Одну рекомендацию мне дал, сидя у нас за чаем, мой вильнюсский товарищ, Витя Чубаров, а вторую — Юрий Ряшенцев. Он — одноклассник и самый старый друг моего дяди, Юры Гандлевского. Ряшенцев не раз помогал мне в пору моей непечатной юности, и я благодаря ему (и не только ему) с восемьдесят пятого года живу литературным трудом и в общем концы с концами свожу.
Двадцать лет назад я показал Ряшенцеву, единственному тогда знакомому профессионалу, свои лучшие 7-10 стихотворений и три-четыре перевода. Он нашел несколько версификационных огрехов и направил меня к Чухонцеву в «Юность». Чухонцев сказал, что похоже на Кушнера. Вечером того же дня я был у дяди и снова столкнулся с Ряшенцевым. Ему я не постеснялся признаться, что никогда не читал Кушнера. Ряшенцев тотчас снимает трубку, звонит Чухонцеву и говорит: «Гандлевский сказал, что не читал Кушнера». Чудные они все-таки люди!

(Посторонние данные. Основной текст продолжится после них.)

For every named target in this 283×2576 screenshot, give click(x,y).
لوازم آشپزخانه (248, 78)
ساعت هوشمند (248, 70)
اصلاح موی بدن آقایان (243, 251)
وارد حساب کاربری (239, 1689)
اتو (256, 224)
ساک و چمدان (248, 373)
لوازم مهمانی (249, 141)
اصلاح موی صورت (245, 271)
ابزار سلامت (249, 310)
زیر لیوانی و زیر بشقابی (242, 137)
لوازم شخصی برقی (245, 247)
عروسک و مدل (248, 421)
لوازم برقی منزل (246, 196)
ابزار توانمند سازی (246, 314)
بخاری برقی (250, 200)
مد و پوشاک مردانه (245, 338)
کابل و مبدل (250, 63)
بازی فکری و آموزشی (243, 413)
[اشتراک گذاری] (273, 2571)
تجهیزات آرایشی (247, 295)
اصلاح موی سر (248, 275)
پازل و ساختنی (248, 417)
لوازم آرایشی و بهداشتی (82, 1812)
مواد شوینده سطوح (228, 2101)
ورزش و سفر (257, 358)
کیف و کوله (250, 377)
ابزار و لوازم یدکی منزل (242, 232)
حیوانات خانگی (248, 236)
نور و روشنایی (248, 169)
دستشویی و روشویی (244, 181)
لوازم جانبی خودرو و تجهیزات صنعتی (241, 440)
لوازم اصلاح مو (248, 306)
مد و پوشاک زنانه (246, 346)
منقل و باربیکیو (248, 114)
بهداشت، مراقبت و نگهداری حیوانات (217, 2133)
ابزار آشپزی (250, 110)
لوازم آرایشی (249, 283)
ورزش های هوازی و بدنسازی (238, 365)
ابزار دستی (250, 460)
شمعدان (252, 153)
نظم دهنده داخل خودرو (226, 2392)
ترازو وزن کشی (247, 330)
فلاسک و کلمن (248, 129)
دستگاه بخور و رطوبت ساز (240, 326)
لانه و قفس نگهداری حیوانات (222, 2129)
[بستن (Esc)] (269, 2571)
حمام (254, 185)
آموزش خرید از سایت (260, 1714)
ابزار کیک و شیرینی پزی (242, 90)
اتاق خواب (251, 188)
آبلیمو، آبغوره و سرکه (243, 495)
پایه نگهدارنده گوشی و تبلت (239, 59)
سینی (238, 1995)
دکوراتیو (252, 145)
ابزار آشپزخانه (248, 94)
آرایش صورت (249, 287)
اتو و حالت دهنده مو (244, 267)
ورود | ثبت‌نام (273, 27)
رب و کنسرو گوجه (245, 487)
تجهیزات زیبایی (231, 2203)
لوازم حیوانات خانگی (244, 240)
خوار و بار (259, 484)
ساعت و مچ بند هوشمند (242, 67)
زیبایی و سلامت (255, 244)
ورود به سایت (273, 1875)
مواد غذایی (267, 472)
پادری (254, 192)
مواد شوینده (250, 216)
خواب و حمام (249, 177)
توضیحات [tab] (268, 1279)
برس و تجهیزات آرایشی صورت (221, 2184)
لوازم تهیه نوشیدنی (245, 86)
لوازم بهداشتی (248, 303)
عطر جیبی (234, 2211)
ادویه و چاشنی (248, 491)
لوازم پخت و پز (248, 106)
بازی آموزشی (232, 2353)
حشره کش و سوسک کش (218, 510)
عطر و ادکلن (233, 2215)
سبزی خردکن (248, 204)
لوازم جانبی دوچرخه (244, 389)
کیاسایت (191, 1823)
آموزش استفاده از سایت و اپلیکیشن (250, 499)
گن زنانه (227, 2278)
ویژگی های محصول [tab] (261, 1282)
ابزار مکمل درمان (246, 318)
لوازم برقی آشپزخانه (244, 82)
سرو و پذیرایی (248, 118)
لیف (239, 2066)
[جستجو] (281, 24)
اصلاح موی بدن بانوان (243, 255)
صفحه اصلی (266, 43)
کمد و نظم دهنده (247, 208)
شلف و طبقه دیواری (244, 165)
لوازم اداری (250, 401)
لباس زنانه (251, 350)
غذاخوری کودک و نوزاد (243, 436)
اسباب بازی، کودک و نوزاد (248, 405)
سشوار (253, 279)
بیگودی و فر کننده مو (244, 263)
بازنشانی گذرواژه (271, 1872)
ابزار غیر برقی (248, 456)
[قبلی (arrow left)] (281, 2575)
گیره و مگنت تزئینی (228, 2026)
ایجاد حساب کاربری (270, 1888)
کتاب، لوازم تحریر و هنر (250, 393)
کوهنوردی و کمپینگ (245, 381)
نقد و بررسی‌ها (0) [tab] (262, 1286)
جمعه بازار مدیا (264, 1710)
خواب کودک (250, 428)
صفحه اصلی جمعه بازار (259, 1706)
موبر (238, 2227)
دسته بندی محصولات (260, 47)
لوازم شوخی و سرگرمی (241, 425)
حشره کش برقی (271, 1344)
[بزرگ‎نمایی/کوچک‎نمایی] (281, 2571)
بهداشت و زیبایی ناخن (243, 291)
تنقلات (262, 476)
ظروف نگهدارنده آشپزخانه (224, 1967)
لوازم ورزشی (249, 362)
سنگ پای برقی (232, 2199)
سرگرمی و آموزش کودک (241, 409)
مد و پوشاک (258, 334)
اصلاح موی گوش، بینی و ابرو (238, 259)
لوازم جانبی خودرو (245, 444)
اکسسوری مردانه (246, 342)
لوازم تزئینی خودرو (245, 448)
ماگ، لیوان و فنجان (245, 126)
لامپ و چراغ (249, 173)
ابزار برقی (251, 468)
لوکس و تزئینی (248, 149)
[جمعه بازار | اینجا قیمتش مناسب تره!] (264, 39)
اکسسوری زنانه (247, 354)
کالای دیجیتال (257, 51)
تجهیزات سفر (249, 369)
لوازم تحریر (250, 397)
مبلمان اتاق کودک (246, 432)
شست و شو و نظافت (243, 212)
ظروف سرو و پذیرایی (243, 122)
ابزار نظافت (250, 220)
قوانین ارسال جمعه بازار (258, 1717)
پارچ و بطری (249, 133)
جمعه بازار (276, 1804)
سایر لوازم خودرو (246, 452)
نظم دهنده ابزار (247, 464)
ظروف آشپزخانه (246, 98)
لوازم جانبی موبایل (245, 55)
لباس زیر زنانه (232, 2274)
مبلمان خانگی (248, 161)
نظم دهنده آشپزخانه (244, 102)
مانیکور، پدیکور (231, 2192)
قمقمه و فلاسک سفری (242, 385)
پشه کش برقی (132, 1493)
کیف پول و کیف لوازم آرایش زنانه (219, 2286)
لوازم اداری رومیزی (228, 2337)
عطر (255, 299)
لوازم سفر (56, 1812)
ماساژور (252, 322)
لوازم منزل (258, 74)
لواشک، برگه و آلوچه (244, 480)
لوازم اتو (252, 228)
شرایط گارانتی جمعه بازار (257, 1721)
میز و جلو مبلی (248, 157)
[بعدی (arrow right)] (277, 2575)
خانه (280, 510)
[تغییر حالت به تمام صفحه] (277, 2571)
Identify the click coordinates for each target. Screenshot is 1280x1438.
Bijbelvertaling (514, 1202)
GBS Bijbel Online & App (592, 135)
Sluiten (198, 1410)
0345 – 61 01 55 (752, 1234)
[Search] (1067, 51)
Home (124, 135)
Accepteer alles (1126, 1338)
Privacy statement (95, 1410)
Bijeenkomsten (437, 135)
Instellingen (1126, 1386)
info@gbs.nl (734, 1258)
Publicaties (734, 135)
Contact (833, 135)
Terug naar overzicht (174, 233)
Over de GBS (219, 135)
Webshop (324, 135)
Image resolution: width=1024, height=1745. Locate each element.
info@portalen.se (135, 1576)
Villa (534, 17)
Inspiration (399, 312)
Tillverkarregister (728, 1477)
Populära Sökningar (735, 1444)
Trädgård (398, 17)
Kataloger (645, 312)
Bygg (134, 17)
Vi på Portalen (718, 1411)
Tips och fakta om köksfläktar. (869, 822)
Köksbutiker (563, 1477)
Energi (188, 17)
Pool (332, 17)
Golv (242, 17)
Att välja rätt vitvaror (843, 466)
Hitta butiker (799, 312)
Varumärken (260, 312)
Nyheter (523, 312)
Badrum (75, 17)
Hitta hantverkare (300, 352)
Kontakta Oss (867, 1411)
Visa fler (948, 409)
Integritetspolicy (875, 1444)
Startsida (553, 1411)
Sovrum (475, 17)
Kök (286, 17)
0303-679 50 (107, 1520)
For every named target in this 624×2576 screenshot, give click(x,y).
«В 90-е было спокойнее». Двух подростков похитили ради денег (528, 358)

Но обычно дело обстояло не так безобидно, и кое-какие счеты можно и свести. В начале семидесятых Кенжеев, Цветков, Сопровский и я предприняли достаточно простодушный поход по редакциям. Меня, помню, больше всего поразило, что сидел перед тобой не старый косноязычный убийца-чекист, порастративший молодость по пыточным, а вполне антропоморфный субъект. Литературный сотрудник читал рукопись, корил тебя за литературность, пастернакипь, мандельштампы, отсутствие Бога и дуновения смерти и отправлял ни с чем. Дома или в читальне ты листал подшивку журнала, в котором потерпел неудачу, и сплошь и рядом натыкался на такие, предположим, вирши:
Только зарифмованы они были покорявее, потому что этот куплет сейчас для нужд повествования сложил я. И ты понимал, что сидел перед янычаром и тебя водили за нос, обули, говоря попросту.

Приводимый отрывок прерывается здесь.